California Attorney General Rob Bonta gushed on Monday about the changes to the portal, boasting for instance that it showed the number of "red flag" gun seizures were up 1,231 percent over a five-year period.
"Transparency is key to increasing public trust between law enforcement and the communities we serve,” said Bonta at the time. "Today’s announcement puts power and information into the hands of our communities by helping them better understand the role and potential dangers of firearms within our state."
However, it seems Bonta's DOJ was a bit too transparent, and almost immediately bulletin boards and websites frequented by California gun owners were sounding the alarm that the personal information of concealed and carry weapons permit holders were public-facing.

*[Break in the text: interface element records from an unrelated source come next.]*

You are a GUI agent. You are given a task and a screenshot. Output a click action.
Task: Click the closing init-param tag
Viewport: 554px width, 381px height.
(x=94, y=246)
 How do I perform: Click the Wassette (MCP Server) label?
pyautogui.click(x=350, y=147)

On Thursday, Bonta's office confirmed the leak was even worse than it seemed.
"[T]he incident exposed the personal information of individuals who were granted or denied a concealed and carry weapons (CCW) permit between 2011-2021," admitted the AG's office. Beyond that, data concerning the state's Assault Weapon Registry, Handguns Certified for Sale, Dealer Record of Sale, Firearm Safety Certificate, and Gun Violence Restraining Order dashboards were also impacted.
The information exposed included:
Date of birth
Driver’s license number
"We acknowledge the stress this may cause those individuals whose information was exposed," noted Bonta.

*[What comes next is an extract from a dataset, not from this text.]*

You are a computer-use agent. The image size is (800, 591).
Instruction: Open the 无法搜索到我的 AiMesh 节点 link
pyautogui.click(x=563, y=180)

His office's Thursday statement said the data was public for "less than 24 hours" and asked that anyone who accessed such information, "respect the privacy of the individuals involved and not share or disseminate any of the personal information."
The California DOJ said it will provide credit monitoring services for those whose data was exposed and will directly contact impacted individuals.
"There is no way to sugarcoat the horrible violation of trust committed against Californians this week," said the Firearms Policy Coalition in a statement on the data dump. "What is most troubling, though, is that this was completely foreseeable. Be it by malice or incompetence, countless times throughout history, when the people have entrusted the government with sensitive information–information which, in the wrong hands, could do great harm–we have seen that trust broken. The simple, time-proven fact is that the government cannot be trusted with lists relating to gun owners."
The NRA, which has been fighting California in court since January to prevent the state from sharing gun owners’ sensitive personal information with university professors for "research purposes," this week again asked the court to issue a temporary restraining order blocking the Bonta's office from further releasing such data.